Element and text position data
##############################
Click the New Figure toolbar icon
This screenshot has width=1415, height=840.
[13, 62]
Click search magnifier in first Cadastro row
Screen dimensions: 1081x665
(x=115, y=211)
##############################
> [AIM OF THE EXERCISE]
Pull out every one of these lines and reproduce each without any change.

> [WRITTEN RESPONSE]
Click the New Figure toolbar icon
This screenshot has width=1415, height=840.
[13, 62]
Click search magnifier in first Cadastro row
Screen dimensions: 1081x665
(x=115, y=211)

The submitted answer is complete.